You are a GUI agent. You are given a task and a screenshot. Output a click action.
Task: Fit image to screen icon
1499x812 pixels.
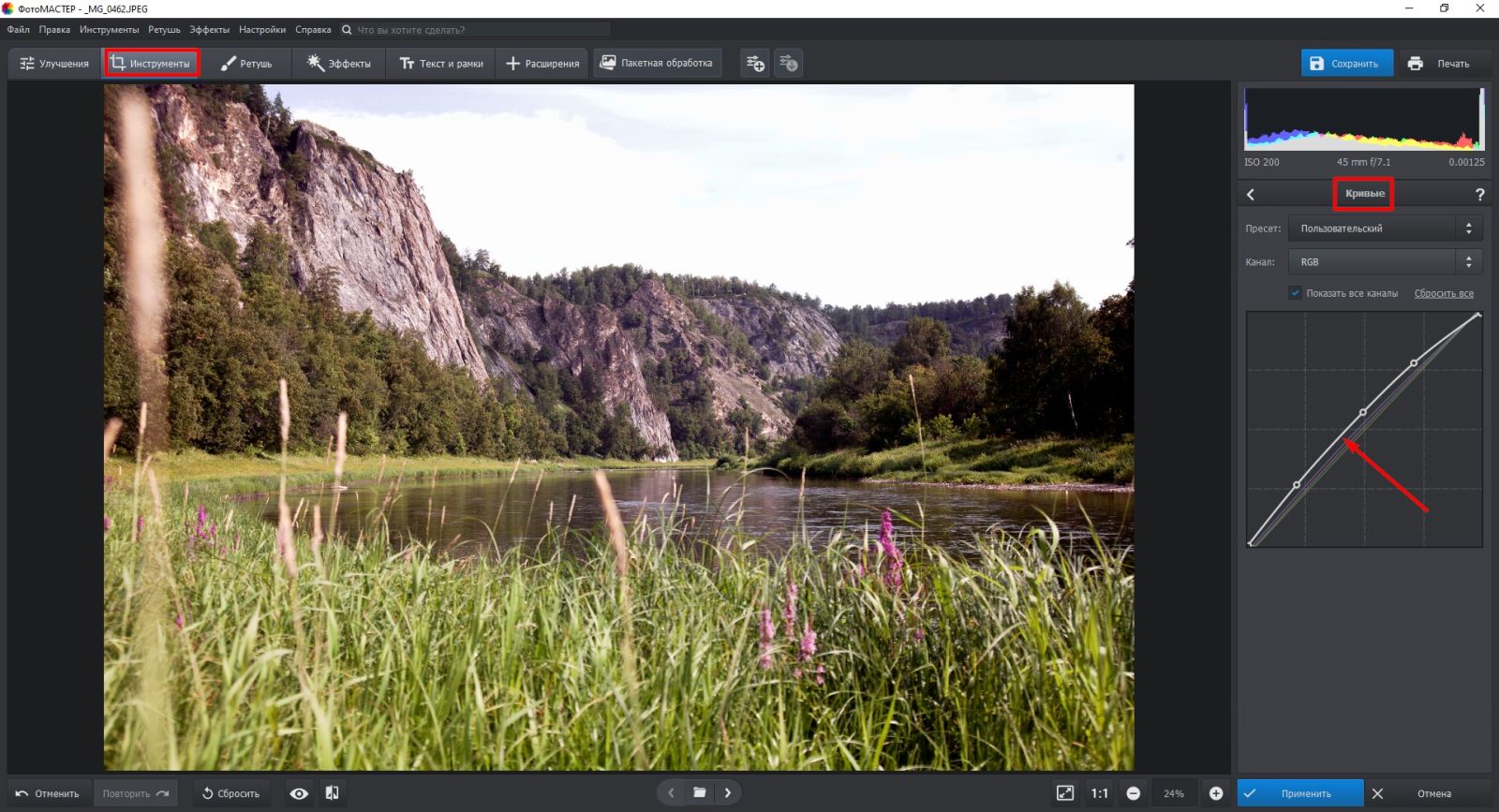(x=1065, y=793)
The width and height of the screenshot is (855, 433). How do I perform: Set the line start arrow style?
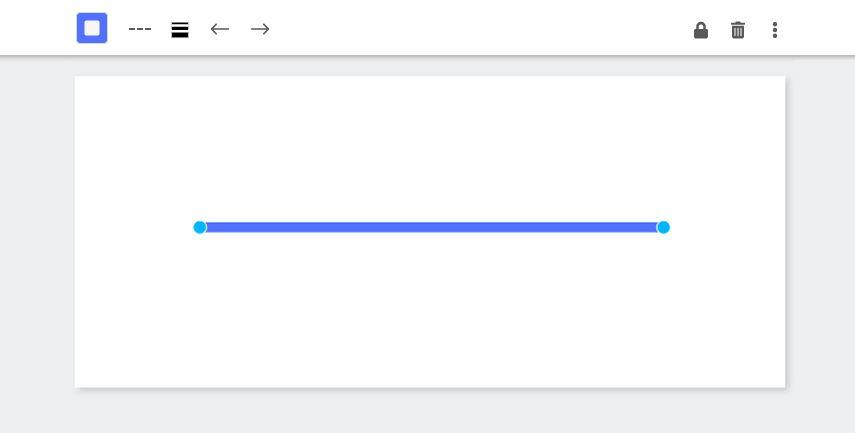pos(220,29)
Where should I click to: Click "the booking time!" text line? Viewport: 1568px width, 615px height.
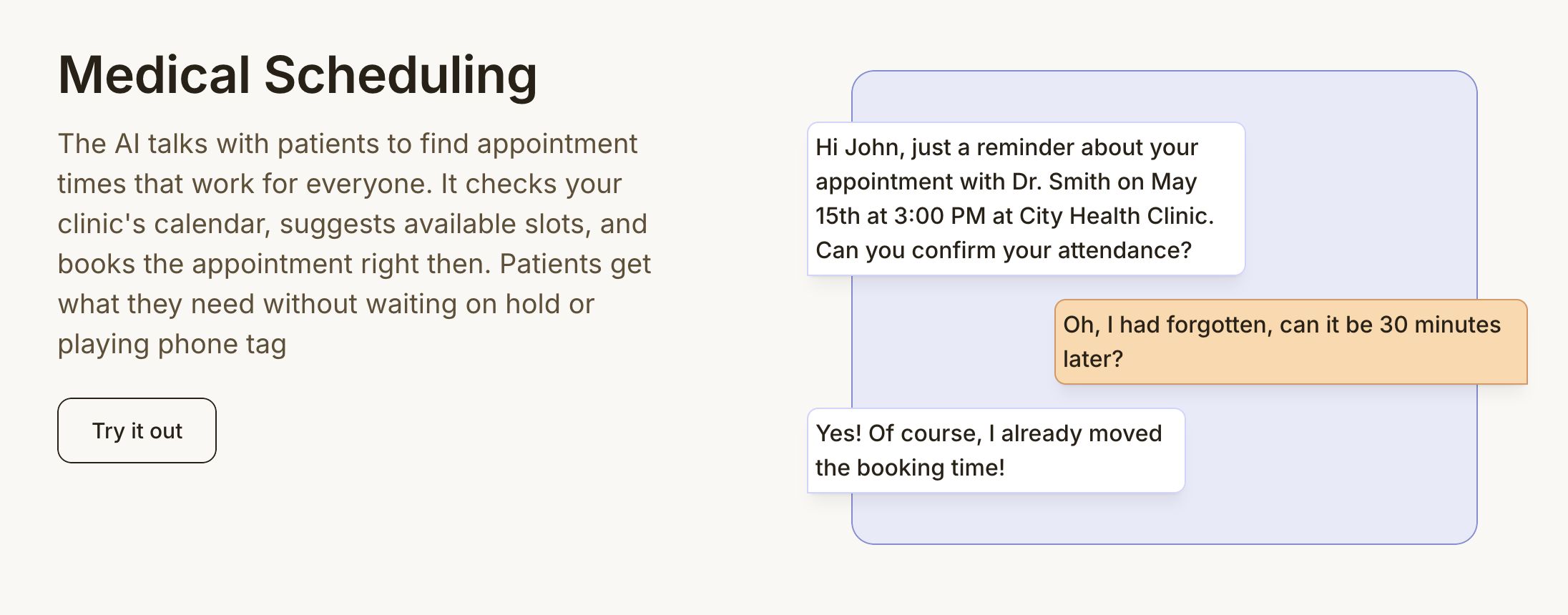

DESCRIPTION OF THE TASK: Can you arrange every line of the listing above as a JSON list of strings, one string per line, with blank lines and the pictures left out?

THE ANSWER:
[
  "You are a GUI agent. You are given a task and a screenshot. Output a click action.",
  "Task: Fit image to screen icon",
  "1499x812 pixels.",
  "(x=1065, y=793)",
  "The width and height of the screenshot is (855, 433). How do I perform: Set the line start arrow style?",
  "pos(220,29)",
  "Where should I click to: Click \"the booking time!\" text line? Viewport: 1568px width, 615px height."
]